** What you have to do **
Search through the entries for the word "drawing" and copy every line that has it.

++++ The data

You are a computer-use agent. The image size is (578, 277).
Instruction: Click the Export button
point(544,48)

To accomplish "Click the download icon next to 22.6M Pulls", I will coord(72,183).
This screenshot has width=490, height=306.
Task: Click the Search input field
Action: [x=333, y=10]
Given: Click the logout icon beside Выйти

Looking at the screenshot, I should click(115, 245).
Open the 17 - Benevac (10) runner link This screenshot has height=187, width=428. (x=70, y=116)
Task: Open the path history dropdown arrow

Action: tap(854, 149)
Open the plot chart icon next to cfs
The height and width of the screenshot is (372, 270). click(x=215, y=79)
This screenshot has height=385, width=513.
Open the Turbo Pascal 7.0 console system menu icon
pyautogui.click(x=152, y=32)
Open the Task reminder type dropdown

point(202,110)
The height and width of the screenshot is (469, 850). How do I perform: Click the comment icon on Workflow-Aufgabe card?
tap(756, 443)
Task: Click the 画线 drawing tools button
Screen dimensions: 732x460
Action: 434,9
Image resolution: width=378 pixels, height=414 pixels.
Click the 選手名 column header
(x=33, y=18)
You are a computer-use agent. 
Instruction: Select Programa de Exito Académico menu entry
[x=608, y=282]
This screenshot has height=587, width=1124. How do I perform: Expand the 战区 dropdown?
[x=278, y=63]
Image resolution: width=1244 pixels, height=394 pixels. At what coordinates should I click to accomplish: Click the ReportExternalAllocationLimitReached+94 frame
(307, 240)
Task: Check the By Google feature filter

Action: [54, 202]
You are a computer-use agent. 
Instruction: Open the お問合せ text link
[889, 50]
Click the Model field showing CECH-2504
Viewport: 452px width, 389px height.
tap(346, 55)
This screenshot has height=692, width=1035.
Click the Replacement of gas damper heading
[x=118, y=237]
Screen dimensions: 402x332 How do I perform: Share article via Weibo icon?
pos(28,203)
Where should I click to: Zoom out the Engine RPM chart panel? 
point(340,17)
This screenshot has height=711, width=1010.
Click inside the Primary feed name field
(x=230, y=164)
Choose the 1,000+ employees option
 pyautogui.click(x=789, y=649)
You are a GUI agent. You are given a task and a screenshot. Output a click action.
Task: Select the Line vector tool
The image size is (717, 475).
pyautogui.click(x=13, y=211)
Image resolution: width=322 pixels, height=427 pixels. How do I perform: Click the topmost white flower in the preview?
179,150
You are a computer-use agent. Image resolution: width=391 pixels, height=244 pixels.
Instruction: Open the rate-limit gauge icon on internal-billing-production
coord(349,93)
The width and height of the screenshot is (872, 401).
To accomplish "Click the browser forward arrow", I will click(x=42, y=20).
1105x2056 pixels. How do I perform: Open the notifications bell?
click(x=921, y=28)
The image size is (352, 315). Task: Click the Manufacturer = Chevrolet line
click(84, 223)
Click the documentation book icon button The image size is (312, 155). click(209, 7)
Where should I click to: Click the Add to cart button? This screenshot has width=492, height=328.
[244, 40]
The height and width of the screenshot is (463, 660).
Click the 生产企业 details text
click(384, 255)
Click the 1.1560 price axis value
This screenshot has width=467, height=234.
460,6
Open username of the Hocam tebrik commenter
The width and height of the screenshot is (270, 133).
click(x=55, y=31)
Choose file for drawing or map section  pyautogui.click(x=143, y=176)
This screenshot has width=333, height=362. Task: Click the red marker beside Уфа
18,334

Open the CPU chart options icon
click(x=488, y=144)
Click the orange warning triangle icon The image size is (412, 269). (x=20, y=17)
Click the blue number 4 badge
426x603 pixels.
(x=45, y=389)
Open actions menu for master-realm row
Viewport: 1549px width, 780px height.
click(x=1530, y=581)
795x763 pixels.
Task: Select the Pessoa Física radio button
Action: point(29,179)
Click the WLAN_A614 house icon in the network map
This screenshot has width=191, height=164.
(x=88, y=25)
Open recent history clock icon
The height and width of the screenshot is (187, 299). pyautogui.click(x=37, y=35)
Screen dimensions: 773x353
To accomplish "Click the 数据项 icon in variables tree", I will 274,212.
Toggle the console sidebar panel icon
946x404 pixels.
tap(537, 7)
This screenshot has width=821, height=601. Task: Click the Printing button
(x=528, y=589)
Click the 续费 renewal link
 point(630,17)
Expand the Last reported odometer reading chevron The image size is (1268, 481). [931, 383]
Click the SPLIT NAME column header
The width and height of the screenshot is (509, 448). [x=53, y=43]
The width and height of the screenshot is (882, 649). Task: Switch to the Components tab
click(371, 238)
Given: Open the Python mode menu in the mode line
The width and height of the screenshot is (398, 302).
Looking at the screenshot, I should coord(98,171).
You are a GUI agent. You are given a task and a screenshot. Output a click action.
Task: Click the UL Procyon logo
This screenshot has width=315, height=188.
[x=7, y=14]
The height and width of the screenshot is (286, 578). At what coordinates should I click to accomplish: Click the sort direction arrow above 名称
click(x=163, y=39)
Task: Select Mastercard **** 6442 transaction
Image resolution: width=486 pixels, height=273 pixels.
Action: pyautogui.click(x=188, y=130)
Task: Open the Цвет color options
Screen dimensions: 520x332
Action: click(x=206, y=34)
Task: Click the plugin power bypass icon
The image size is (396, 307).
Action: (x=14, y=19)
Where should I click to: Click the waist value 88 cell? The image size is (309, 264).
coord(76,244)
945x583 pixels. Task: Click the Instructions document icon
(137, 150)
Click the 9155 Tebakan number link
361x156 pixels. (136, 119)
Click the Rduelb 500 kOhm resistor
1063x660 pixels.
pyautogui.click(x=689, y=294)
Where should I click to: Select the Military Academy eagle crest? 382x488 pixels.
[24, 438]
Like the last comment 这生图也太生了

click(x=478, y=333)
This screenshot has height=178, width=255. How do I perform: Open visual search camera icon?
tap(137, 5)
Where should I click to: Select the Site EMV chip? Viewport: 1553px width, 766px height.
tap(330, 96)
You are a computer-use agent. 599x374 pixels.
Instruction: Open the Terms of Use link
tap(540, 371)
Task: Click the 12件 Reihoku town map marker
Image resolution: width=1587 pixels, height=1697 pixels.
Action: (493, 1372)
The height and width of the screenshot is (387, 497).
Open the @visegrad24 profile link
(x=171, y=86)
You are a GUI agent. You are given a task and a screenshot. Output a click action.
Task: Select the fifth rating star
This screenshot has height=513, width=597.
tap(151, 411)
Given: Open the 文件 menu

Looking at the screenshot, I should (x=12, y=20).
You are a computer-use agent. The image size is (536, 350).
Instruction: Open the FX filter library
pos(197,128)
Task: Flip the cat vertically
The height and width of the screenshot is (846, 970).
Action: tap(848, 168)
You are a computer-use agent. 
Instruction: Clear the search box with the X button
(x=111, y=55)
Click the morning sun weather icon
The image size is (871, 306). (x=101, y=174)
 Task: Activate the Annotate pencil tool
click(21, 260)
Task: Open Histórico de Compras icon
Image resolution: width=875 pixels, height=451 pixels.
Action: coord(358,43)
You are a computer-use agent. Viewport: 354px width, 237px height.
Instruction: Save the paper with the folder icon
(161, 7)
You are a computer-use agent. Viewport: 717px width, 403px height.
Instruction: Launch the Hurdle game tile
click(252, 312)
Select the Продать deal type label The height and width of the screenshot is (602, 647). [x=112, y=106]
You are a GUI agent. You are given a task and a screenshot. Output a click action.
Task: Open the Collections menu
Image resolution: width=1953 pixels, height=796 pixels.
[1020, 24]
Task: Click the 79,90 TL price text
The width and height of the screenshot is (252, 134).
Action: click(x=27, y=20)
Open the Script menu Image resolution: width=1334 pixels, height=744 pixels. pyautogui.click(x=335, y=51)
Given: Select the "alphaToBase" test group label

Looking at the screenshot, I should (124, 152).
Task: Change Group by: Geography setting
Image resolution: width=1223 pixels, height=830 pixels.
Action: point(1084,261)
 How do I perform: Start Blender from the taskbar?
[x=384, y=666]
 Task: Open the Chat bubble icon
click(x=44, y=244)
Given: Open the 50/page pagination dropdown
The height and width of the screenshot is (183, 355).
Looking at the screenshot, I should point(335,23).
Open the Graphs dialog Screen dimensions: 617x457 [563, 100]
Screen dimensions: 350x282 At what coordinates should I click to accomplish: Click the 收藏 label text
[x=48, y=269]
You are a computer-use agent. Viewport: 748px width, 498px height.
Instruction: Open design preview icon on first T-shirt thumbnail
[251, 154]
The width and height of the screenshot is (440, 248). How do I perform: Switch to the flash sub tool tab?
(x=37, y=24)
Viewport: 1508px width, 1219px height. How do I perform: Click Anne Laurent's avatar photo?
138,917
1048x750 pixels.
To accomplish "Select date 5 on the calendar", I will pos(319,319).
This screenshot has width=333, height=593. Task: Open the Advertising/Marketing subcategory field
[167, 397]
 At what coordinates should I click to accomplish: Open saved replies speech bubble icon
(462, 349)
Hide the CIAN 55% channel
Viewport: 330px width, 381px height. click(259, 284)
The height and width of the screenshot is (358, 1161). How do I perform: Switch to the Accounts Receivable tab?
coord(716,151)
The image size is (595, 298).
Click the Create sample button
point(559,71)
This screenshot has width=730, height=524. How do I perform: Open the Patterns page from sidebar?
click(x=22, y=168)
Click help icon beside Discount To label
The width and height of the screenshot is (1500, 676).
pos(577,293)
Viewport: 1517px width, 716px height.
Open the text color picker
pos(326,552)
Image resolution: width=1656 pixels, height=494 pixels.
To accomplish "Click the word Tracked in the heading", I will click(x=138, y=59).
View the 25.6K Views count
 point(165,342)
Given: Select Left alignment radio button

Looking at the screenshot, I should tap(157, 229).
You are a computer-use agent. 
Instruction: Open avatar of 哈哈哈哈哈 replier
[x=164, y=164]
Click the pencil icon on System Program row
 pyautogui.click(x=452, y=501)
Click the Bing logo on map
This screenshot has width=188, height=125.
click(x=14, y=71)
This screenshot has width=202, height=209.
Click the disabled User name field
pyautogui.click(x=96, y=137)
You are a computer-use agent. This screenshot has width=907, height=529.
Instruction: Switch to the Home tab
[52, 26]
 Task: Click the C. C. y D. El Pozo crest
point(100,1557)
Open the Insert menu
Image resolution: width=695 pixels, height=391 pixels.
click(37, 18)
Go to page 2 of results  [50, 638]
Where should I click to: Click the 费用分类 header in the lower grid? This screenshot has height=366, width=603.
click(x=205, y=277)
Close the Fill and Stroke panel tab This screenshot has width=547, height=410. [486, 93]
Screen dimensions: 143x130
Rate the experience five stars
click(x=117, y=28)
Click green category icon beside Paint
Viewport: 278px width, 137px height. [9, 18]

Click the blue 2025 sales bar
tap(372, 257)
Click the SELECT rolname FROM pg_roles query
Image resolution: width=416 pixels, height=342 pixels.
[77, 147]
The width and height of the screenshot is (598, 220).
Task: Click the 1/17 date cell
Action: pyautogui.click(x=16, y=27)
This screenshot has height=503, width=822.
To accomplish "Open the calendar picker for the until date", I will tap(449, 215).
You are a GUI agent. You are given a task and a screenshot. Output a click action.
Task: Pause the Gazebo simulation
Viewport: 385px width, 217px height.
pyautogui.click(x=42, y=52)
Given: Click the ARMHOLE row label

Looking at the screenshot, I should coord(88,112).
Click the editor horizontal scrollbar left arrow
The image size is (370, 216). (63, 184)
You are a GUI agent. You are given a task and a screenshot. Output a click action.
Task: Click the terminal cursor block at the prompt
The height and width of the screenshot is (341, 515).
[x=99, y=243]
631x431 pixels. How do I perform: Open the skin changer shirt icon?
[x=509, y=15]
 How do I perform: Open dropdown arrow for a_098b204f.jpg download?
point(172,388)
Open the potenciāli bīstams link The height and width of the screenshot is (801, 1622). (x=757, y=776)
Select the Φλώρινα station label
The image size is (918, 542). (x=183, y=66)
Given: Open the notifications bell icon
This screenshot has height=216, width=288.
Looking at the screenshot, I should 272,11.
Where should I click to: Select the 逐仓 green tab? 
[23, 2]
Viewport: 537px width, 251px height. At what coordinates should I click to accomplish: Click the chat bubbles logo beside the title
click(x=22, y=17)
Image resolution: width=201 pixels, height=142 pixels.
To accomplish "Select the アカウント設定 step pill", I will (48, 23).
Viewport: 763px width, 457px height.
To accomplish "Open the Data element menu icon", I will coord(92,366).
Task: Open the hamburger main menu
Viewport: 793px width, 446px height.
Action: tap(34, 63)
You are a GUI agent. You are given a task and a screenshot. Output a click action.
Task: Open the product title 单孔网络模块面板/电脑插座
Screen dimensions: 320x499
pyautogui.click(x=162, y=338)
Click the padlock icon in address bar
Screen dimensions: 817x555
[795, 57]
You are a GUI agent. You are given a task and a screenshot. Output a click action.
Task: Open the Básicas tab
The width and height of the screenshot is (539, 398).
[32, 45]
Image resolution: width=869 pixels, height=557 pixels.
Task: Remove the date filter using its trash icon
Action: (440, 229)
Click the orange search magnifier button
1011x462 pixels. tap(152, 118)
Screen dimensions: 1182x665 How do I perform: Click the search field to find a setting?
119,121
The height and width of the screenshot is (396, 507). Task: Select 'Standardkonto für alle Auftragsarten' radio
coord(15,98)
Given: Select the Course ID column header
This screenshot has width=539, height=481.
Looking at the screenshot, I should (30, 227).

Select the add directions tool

++++++++

** Exercise solution **
Task: Click the 画线 drawing tools button
Choose file for drawing or map section  pyautogui.click(x=143, y=176)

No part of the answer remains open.